I attended the Wolfram Neural Networks Boot Camp 2020, and that inspired me to incorporate elements of data science and machine learning in my course. The helper functions for machine learning make it quite easy to experiment and introduce such applications to students. We chose to perform image recognition and classification problems that are routinely used to initiate the topics of both neural networks and machine learning.
I was immediately struck, however, by the lack of chemistry-oriented image datasets, and after playing with a Modified National Institute of Standards and Technology (MNIST) handwriting dataset example, decided to create this type of dataset. The goal was to provide students with an end-to-end data science project experience, from creating the data to the final step of performing an advanced machine learning exercise. Thus, this project creates a set of images of glassware routinely found in a chemistry laboratory with the goal of constructing our own example of object identification.
Methodology
The following steps were outlined to collect pictures for each piece of glassware:
Take pictures of glassware when empty and when filled with water.

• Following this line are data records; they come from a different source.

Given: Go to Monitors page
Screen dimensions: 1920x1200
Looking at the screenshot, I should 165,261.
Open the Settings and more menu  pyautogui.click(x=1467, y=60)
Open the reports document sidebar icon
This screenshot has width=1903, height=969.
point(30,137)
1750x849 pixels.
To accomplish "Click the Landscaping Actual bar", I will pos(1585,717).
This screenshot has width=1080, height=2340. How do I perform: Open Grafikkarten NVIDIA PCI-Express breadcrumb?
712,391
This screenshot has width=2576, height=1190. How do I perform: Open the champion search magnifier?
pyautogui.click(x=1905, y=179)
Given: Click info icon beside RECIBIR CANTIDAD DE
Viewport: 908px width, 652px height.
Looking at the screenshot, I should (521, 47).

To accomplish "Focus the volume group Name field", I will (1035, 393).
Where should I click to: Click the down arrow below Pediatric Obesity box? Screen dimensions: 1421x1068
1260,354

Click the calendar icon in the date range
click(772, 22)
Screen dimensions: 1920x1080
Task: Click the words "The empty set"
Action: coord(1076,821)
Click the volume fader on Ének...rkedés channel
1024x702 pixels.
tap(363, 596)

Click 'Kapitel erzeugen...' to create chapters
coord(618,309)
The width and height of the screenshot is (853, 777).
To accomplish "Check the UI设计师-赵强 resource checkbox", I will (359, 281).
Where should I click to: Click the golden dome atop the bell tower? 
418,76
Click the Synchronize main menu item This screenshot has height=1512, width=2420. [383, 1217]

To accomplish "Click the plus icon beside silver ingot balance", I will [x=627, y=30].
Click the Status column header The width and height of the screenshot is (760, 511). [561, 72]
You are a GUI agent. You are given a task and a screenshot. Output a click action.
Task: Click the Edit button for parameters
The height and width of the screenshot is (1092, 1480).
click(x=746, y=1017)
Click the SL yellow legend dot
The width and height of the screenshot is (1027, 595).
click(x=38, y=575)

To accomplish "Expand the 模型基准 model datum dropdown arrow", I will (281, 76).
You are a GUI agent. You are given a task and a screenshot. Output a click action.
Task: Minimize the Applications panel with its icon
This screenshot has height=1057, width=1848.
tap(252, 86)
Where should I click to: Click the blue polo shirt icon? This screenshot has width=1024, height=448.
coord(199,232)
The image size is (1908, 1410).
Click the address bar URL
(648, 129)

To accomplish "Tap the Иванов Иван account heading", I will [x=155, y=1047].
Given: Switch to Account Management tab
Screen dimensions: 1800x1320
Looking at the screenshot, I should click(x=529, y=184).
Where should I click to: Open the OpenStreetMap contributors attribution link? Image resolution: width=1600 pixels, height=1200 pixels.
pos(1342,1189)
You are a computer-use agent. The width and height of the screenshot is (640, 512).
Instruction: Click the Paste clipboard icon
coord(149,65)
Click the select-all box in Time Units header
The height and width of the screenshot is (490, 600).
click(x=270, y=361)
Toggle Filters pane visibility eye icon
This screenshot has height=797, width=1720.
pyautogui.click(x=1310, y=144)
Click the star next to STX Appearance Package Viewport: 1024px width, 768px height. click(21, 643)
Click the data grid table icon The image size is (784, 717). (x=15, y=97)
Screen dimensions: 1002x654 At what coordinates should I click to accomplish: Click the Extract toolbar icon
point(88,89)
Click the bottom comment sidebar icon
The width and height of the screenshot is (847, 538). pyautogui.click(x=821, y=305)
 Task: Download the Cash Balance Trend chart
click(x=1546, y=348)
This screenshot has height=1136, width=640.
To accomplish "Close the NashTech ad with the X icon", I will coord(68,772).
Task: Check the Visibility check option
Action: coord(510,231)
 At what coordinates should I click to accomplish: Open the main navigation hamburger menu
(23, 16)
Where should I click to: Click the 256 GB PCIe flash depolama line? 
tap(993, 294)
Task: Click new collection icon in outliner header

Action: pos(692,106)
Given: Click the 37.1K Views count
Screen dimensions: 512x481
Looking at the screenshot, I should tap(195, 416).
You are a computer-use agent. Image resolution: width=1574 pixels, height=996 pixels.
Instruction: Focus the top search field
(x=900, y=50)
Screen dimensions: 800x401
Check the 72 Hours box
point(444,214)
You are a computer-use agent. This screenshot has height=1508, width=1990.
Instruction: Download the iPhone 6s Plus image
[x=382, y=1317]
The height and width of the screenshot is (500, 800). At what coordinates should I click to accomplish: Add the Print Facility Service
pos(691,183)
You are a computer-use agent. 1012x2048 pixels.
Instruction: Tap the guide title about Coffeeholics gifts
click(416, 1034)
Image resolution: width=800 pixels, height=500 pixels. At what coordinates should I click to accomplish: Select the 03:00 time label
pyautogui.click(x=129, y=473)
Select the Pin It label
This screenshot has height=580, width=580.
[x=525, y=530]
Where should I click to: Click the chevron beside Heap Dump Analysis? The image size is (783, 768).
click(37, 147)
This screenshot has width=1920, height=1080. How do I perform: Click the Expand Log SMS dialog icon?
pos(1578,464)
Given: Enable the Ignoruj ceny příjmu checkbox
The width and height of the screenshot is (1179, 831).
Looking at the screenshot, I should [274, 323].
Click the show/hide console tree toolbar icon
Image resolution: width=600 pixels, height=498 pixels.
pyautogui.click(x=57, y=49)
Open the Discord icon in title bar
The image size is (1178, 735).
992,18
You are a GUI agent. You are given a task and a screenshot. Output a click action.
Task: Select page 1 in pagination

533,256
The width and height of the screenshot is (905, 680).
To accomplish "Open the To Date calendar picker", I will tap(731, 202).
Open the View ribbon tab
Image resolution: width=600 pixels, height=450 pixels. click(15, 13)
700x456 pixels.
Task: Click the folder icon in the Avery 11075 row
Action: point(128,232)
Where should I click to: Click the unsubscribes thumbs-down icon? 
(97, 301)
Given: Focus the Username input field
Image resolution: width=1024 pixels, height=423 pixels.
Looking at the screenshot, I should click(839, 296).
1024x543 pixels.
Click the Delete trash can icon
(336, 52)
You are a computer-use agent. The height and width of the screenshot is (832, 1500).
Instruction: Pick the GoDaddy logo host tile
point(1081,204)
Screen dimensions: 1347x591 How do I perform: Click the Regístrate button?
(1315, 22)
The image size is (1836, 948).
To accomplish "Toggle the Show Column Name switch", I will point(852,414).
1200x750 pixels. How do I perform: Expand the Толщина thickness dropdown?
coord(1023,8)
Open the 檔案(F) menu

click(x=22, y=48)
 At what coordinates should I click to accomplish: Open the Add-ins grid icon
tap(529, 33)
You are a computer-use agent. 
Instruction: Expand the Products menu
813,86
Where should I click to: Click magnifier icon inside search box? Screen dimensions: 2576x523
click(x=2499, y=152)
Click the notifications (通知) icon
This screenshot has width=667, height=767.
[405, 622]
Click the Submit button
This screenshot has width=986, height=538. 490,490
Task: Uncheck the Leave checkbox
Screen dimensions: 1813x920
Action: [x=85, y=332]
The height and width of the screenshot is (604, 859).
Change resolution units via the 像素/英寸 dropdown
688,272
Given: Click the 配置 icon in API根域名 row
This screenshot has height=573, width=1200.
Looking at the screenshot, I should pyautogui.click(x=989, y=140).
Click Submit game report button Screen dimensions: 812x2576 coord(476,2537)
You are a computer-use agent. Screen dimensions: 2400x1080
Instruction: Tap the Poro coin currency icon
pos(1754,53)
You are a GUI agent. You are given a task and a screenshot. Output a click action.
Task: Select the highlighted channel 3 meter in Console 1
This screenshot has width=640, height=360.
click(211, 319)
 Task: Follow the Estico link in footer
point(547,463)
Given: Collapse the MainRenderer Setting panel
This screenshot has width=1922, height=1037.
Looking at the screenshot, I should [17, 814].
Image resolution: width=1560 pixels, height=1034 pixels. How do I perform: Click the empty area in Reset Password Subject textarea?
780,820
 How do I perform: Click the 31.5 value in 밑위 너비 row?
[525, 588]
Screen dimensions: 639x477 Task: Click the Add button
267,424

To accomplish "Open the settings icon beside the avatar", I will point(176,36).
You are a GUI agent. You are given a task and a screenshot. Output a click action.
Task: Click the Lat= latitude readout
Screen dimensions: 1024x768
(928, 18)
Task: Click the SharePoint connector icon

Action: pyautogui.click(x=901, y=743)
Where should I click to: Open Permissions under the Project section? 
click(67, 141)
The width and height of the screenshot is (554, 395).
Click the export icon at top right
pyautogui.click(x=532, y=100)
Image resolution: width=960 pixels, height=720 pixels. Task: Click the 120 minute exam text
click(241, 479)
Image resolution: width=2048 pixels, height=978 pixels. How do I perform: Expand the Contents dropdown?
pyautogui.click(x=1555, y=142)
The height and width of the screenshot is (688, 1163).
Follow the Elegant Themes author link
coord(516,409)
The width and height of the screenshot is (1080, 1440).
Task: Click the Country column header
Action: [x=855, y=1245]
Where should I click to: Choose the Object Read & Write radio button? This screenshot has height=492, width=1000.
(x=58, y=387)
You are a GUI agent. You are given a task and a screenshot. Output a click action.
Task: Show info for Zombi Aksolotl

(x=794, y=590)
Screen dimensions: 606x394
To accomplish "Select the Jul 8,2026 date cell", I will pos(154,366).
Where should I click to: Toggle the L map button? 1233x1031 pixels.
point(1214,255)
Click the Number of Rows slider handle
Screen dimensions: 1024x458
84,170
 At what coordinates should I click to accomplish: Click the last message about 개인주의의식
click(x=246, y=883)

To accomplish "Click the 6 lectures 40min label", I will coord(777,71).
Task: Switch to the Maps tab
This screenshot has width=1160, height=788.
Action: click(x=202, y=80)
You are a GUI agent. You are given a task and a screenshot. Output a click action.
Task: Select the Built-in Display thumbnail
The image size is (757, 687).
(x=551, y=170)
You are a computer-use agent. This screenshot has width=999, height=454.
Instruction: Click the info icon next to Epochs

Fill the glassware with different-colored solutions to various levels, e.g. a 250-mL Erlenmeyer flask would be filled to various volume capacities.
Provide variation in the background by occasionally including clutter. For example, some glassware was placed on the laboratory bench or an elevated surface to provide different backgrounds.
Organize all pictures in folders shared on Google Drive. Students uploaded pictures from their phones to the shared drive.
The item classes—and the number of items in each class—for the classification problem are:
This collage has one picture of each of the 17 different types of laboratory equipment. There were some difficulties with the pipet pictures. The 5-mL pipets appeared quite difficult to detect in the picture, so we used white or yellow paper backgrounds to highlight them. Of course, there are some other issues with labeling. Some glassware is routinely seen and utilized as suspended, e.g. burettes and separatory funnels.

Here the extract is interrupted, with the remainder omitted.